[Dataset records]

☆ ☆ ☆ ☆ ☆

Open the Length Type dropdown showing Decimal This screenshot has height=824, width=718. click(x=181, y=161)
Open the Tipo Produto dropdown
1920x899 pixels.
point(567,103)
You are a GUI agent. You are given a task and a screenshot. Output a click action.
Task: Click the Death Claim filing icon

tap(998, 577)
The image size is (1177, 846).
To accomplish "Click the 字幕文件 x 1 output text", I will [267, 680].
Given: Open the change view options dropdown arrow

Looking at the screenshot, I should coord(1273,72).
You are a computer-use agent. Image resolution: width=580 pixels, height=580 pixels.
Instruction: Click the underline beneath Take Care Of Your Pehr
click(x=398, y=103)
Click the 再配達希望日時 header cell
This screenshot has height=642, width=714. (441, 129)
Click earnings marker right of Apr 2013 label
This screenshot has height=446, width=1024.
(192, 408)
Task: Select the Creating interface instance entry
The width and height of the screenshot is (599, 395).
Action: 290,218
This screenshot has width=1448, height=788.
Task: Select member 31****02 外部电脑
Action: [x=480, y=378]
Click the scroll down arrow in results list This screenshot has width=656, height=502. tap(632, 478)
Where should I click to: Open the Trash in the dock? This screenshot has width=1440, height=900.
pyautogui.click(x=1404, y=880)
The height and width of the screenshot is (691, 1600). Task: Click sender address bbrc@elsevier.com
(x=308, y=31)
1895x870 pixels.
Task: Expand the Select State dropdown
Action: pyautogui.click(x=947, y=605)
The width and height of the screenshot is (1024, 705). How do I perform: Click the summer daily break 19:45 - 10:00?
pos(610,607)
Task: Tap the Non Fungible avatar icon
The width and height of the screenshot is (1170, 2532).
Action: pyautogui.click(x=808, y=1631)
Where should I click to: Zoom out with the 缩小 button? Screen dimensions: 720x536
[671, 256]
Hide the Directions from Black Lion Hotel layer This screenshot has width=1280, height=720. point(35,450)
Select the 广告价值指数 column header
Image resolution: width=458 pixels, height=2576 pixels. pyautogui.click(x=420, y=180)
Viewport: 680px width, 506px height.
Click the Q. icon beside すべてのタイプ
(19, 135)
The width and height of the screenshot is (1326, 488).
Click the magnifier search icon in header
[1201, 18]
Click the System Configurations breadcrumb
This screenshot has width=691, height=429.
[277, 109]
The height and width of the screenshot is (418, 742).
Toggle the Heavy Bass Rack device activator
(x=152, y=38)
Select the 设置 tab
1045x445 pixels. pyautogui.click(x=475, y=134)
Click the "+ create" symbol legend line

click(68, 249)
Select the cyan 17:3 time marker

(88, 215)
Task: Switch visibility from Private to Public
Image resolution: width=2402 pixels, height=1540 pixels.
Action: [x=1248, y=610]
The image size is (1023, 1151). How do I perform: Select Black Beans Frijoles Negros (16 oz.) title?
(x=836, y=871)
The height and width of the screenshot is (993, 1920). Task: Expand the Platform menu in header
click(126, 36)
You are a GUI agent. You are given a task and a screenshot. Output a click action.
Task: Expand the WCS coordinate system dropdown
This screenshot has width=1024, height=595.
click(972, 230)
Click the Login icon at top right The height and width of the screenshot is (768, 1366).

☆ ☆ ☆ ☆ ☆

§ Your goal
A full, exact copy of the entries is required. Return it.

§ Result of the task
Open the Length Type dropdown showing Decimal This screenshot has height=824, width=718. click(x=181, y=161)
Open the Tipo Produto dropdown
1920x899 pixels.
point(567,103)
You are a GUI agent. You are given a task and a screenshot. Output a click action.
Task: Click the Death Claim filing icon

tap(998, 577)
The image size is (1177, 846).
To accomplish "Click the 字幕文件 x 1 output text", I will [267, 680].
Given: Open the change view options dropdown arrow

Looking at the screenshot, I should coord(1273,72).
You are a computer-use agent. Image resolution: width=580 pixels, height=580 pixels.
Instruction: Click the underline beneath Take Care Of Your Pehr
click(x=398, y=103)
Click the 再配達希望日時 header cell
This screenshot has height=642, width=714. (441, 129)
Click earnings marker right of Apr 2013 label
This screenshot has height=446, width=1024.
(192, 408)
Task: Select the Creating interface instance entry
The width and height of the screenshot is (599, 395).
Action: 290,218
This screenshot has width=1448, height=788.
Task: Select member 31****02 外部电脑
Action: [x=480, y=378]
Click the scroll down arrow in results list This screenshot has width=656, height=502. tap(632, 478)
Where should I click to: Open the Trash in the dock? This screenshot has width=1440, height=900.
pyautogui.click(x=1404, y=880)
The height and width of the screenshot is (691, 1600). Task: Click sender address bbrc@elsevier.com
(x=308, y=31)
1895x870 pixels.
Task: Expand the Select State dropdown
Action: pyautogui.click(x=947, y=605)
The width and height of the screenshot is (1024, 705). How do I perform: Click the summer daily break 19:45 - 10:00?
pos(610,607)
Task: Tap the Non Fungible avatar icon
The width and height of the screenshot is (1170, 2532).
Action: pyautogui.click(x=808, y=1631)
Where should I click to: Zoom out with the 缩小 button? Screen dimensions: 720x536
[671, 256]
Hide the Directions from Black Lion Hotel layer This screenshot has width=1280, height=720. point(35,450)
Select the 广告价值指数 column header
Image resolution: width=458 pixels, height=2576 pixels. pyautogui.click(x=420, y=180)
Viewport: 680px width, 506px height.
Click the Q. icon beside すべてのタイプ
(19, 135)
The width and height of the screenshot is (1326, 488).
Click the magnifier search icon in header
[1201, 18]
Click the System Configurations breadcrumb
This screenshot has width=691, height=429.
[277, 109]
The height and width of the screenshot is (418, 742).
Toggle the Heavy Bass Rack device activator
(x=152, y=38)
Select the 设置 tab
1045x445 pixels. pyautogui.click(x=475, y=134)
Click the "+ create" symbol legend line

click(68, 249)
Select the cyan 17:3 time marker

(88, 215)
Task: Switch visibility from Private to Public
Image resolution: width=2402 pixels, height=1540 pixels.
Action: [x=1248, y=610]
The image size is (1023, 1151). How do I perform: Select Black Beans Frijoles Negros (16 oz.) title?
(x=836, y=871)
The height and width of the screenshot is (993, 1920). Task: Expand the Platform menu in header
click(126, 36)
You are a GUI agent. You are given a task and a screenshot. Output a click action.
Task: Expand the WCS coordinate system dropdown
This screenshot has width=1024, height=595.
click(972, 230)
Click the Login icon at top right The height and width of the screenshot is (768, 1366).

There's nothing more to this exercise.